How good it felt on a stormy night to slip into your bed in flannel pajamas! It didn’t take Armanda five minutes to get ready and then go into the next room to check on Nadja, who was sleeping stretched out like a kitten; now she was closing her eyes. First she cast her mind back for a moment to the party, conversations, images, then for the umpteenth time began to ask herself if her life wasn’t fundamentally colorless and bland, a pale reflection of something that certainly existed in her heart but clearly had no parallel in reality. What do I want my life to be?

Twenty-one already, she thought sleepily, but still no experience of life, and still a virgin, dammit, and I know a whole bunch of my fellow students who are no longer obliged to say the same.
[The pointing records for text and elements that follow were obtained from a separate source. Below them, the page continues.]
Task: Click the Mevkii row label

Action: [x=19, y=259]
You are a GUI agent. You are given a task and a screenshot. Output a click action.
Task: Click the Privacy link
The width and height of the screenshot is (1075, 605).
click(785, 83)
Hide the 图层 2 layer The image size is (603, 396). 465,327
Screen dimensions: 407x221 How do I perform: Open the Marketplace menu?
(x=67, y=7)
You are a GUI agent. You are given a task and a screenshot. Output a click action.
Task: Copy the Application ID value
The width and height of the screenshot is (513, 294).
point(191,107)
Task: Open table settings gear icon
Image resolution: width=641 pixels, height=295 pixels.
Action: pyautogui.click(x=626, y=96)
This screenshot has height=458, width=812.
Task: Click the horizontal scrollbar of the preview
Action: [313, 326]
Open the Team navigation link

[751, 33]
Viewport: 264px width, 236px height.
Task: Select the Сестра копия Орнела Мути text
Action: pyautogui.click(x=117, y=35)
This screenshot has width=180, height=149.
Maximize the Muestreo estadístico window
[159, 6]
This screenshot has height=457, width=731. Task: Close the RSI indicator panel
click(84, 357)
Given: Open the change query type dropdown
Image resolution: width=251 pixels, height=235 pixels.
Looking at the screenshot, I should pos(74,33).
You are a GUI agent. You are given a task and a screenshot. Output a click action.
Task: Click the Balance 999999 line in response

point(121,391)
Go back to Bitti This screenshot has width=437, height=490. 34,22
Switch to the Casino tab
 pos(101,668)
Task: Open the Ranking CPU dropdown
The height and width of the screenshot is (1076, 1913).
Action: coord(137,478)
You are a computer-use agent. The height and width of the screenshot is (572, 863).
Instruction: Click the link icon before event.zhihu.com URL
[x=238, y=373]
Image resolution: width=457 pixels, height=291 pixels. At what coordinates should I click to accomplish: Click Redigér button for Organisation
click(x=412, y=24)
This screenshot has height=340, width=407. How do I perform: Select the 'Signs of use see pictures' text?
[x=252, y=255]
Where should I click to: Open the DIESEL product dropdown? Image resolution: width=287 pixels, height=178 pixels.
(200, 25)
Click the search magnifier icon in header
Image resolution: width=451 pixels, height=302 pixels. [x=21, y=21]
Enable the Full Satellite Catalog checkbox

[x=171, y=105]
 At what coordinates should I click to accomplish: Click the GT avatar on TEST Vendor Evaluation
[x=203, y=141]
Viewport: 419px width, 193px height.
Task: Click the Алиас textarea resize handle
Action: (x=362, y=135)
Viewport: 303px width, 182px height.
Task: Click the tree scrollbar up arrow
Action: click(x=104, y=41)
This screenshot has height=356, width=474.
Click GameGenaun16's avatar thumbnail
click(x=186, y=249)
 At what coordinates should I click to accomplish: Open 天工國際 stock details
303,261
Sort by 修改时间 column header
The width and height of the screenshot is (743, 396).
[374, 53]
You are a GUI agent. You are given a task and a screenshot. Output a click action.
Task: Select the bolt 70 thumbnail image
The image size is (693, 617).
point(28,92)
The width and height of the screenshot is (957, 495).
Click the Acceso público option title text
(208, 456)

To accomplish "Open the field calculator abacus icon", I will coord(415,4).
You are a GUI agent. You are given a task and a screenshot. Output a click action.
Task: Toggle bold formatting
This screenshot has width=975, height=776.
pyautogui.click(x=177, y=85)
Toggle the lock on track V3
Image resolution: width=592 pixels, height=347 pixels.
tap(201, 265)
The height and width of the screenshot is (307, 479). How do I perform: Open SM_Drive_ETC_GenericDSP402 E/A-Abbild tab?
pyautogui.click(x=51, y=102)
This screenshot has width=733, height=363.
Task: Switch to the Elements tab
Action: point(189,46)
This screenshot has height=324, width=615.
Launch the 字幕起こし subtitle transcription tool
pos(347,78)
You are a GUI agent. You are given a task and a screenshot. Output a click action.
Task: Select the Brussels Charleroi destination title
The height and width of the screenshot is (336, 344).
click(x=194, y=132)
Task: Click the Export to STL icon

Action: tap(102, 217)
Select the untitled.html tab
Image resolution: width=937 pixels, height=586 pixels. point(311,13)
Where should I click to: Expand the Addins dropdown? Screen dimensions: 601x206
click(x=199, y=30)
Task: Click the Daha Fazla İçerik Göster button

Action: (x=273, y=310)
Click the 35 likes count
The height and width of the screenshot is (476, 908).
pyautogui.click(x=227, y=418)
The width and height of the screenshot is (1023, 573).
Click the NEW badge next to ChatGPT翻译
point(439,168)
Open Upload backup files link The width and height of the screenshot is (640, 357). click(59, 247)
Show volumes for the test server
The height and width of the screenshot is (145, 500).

Then, as if riffling through a photo album, she saw the faces of friends and acquaintances merge, simply become details that gradually combined themselves into one anonymous face that she gazed at provocatively, brimming over with the sheer excitement of her own vital energy. You think I’m a fool, she thought in her dreams, just as she sometimes thought when she was wide awake. What , is that what it’s about? Are those the adventures that hide behind your secretive faces, that I’ve been avoiding for reasons I don’t understand myself? Doesn’t compare very well with the things that are going to happen and that I don’t actually know yet from direct experience but still I know are possible. She turned on her side. With a sleeper’s acumen she picked one face out of the array of those staring at her.